**TO DO**
**a.** Answer these questions from the post on Civil War immunity, one answer per line, marked (i), (ii), (iii):
(i) What food does the post name as a way to help intestinal cultures?
(ii) Who was the guest on the podcast the post discusses, and where is he from?
(iii) What average life expectancy does the post give for the time when many veterans reached their 90s?
**b.** Transcribe part of the post on Civil War immunity word for word. Begin at the words "There is an" and stop after "super immune systems.".

**PROVIDED PASSAGE**
[Start of section]
Monday, June 11, 2007

Civil War Immunity


The human body as 10 trillion cells in it. We carry around 100 trillion non-human cells, microbes, mostly bacteria. They work for us, helping us with digestion mostly.

There is also an effect where our colonies of friendly bacteria help protect us against harmful infections. Their own defenses help fight off new invaders. We've known for a while that antibiotics have a defense stripping side effect. You've probably heard about eating yogurt (a bacterial culture) in order to help your intestinal cultures.

There is an interesting discussion on the Scientific American podcast from May 2, 2007. The guest was David Relman of Stanford who is studying the subject. He talks about how babies pick up their microbiota in the first weeks and months of life. Each person has their own unique bacteriological content.

Here's the theory I came up with from listening to this information. I believe that Civil War soldiers that survived the war carried a unique superbiota that imbued them with super immune systems.

I've always wondered why so many of the Civil War veterans lived so long. So many of them survived into their 90s in a time when the average life expectancy was around 55. I assumed that the constant marching and hard physical exertions put them into a superb physical shape that carried them on through later life. That may have something to do with it. You could also argue that the war would have weeded out the mentally and physically weak people, an accelerated survival of the fittest.
[End of section]
**DATASET EXTRACT**
[Start of section]
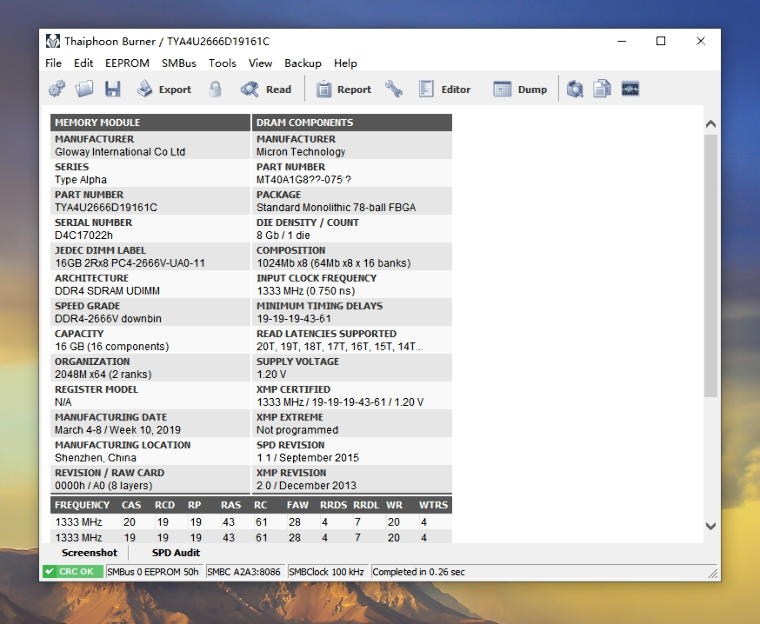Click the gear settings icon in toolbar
[End of section]
**EXPECTED RESULTS**
**a.**
(i) Yogurt
(ii) David Relman of Stanford
(iii) Around 55

**b.**
There is an interesting discussion on the Scientific American podcast from May 2, 2007. The guest was David Relman of Stanford who is studying the subject. He talks about how babies pick up their microbiota in the first weeks and months of life. Each person has their own unique bacteriological content.

Here's the theory I came up with from listening to this information. I believe that Civil War soldiers that survived the war carried a unique superbiota that imbued them with super immune systems.